Work
ResumeLinkedInGitHub

Digital Forensics Case B4DM755

TryHackMe Walkthroughs â‹… Guided â‹… Digital Forensics Case B4DM755

Task 1: Introduction

This room simulates a public-sector digital forensics case spanning from evidence collection to court testimony. A court of law has authorized us to conduct a search on a specific person by analyzing artifacts and evidence. In this room, we will:

  • Ensure proper chain of custody procedures for transporting evidence to the forensics laboratory

  • Use FTK Imager to acquire a forensic disk image and preserve digital artifacts and evidence

  • Analyze forensic artifacts received at the forensics laboratory for presentation during a trial in a court of law

Task 2: Case B4DM755: Details of the Crime

Suppose we are a forensic lab analyst whose job is to analyze artifacts from crime scenes.

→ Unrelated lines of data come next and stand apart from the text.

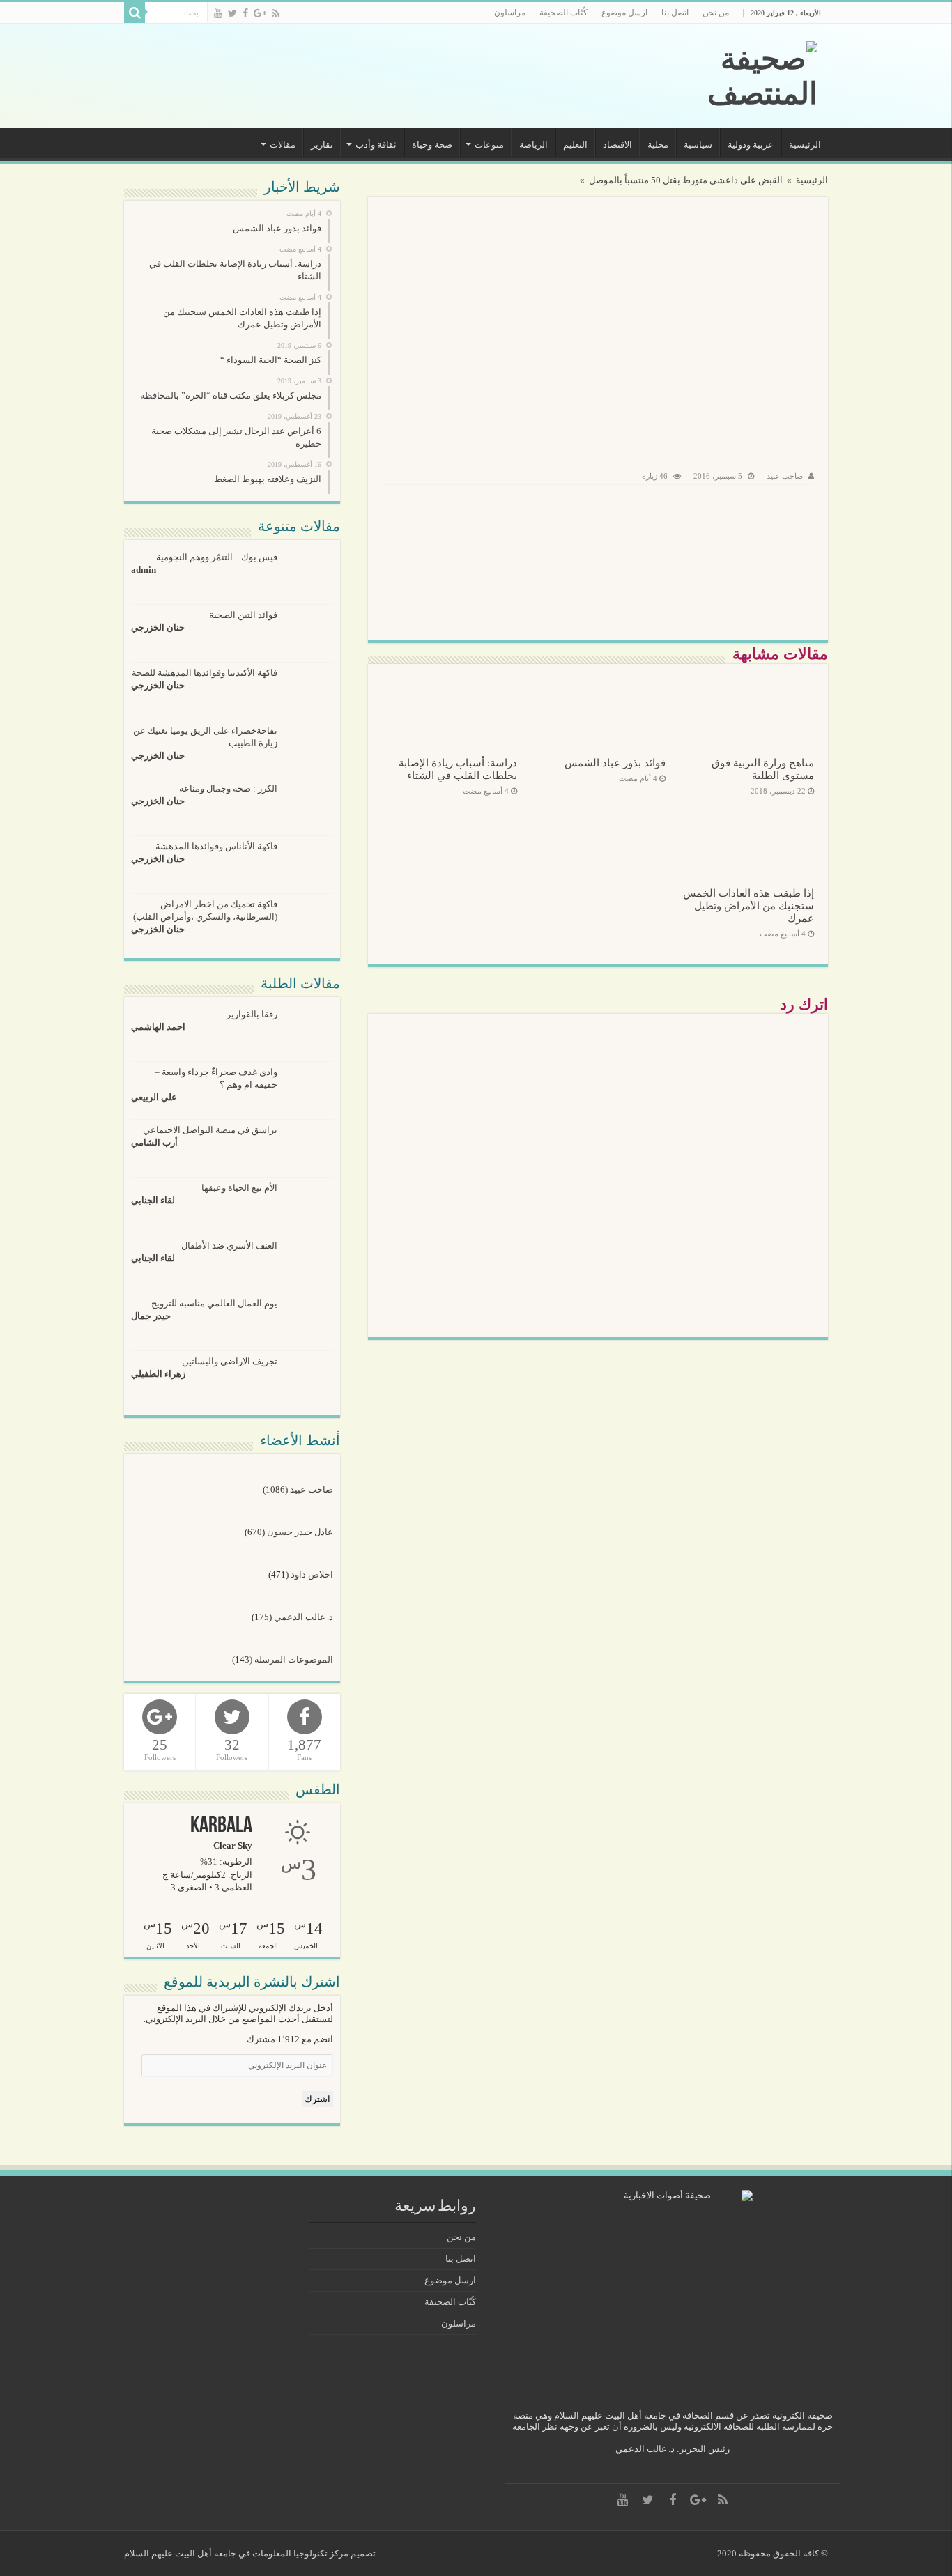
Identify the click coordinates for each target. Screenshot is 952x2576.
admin (143, 569)
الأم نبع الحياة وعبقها (239, 1187)
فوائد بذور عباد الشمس (615, 763)
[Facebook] (245, 13)
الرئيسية (805, 144)
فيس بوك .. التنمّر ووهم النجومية (216, 557)
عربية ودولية (751, 144)
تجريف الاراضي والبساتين (229, 1361)
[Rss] (275, 13)
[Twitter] (232, 13)
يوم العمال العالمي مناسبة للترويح (214, 1303)
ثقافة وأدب (376, 144)
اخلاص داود (312, 1574)
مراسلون (509, 12)
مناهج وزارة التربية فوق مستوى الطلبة (763, 769)
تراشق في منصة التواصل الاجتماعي (210, 1130)
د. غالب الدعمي (303, 1617)
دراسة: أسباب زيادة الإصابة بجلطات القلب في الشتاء (458, 769)
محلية (657, 144)
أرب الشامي (154, 1142)
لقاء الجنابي (153, 1200)
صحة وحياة (432, 144)
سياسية (698, 144)
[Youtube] (218, 13)
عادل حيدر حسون (300, 1532)
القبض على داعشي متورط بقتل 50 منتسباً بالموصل (686, 180)
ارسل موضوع (624, 12)
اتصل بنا (675, 12)
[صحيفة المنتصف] (722, 76)
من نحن (716, 12)
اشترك (317, 2099)
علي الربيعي (154, 1097)
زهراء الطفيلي (158, 1373)
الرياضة (533, 144)
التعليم (575, 144)
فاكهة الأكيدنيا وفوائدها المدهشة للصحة (204, 673)
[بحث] (134, 12)
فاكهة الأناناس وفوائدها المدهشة (216, 846)
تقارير (322, 144)
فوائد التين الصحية (243, 615)
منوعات (489, 144)
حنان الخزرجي (158, 627)
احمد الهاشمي (158, 1026)
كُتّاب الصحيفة (563, 12)
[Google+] (260, 13)
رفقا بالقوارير (252, 1014)
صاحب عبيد (785, 476)
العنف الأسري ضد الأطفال (229, 1245)
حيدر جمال (151, 1316)
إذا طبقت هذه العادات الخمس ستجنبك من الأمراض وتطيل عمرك (748, 905)
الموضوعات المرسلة (293, 1659)
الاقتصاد (617, 144)
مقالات (282, 144)
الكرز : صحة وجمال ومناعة (228, 788)
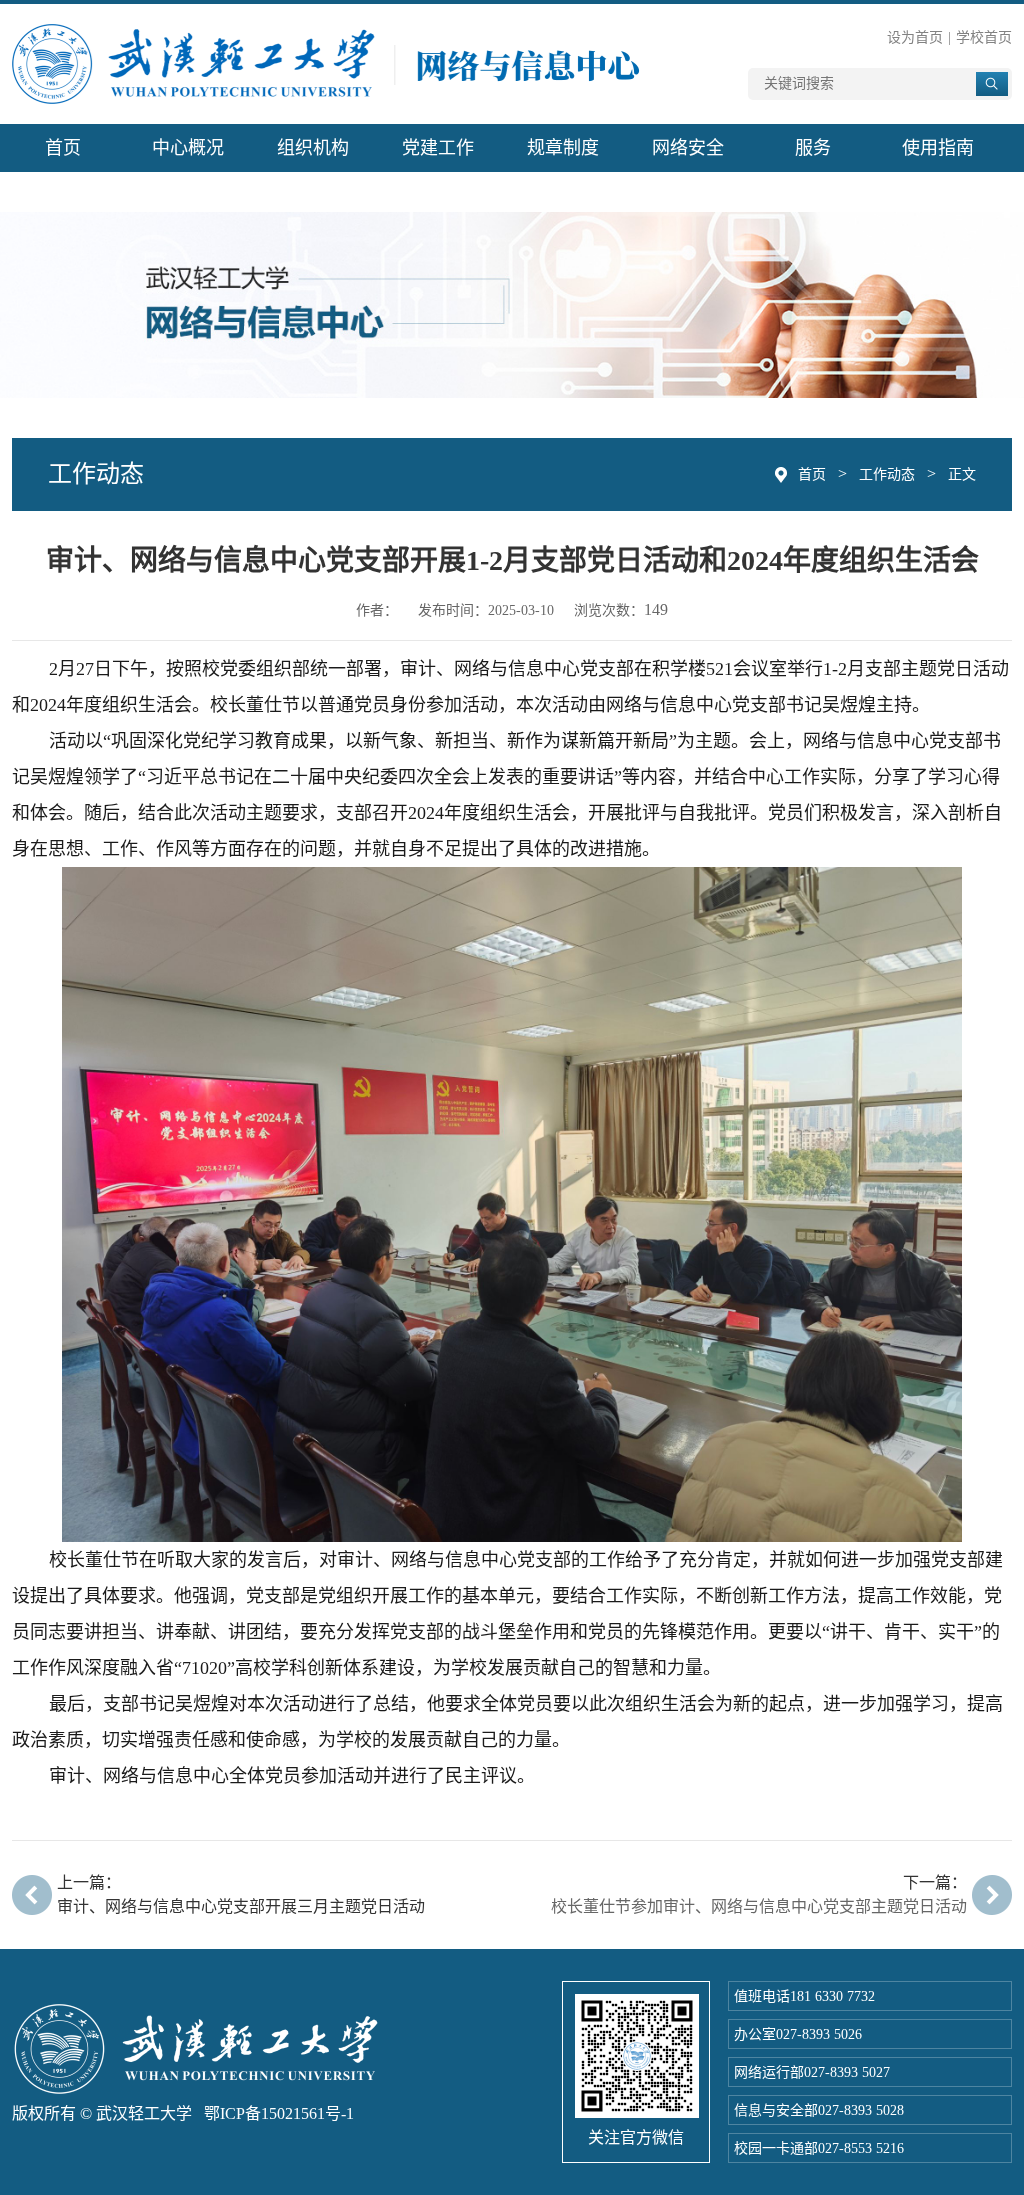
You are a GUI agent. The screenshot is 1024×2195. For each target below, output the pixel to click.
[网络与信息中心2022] (328, 62)
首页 (63, 148)
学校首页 (984, 37)
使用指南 (938, 148)
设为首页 (915, 37)
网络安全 (688, 148)
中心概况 (188, 148)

We have been given the following information about the suspect:

  • Name: William S. McClean (William Super McClean)

  • Nationality: British

  • Charges Pressed: Corporate espionage and theft of trade secrets

  • Other information: Currently in Metro Manila, Philippines; transaction with incriminating materials will happen today with local gang member

We have been assigned as DFIR first responder and are tasked with appropriately acquiring digital artifacts and evidence. Proper search authority and a search warrant have been obtained.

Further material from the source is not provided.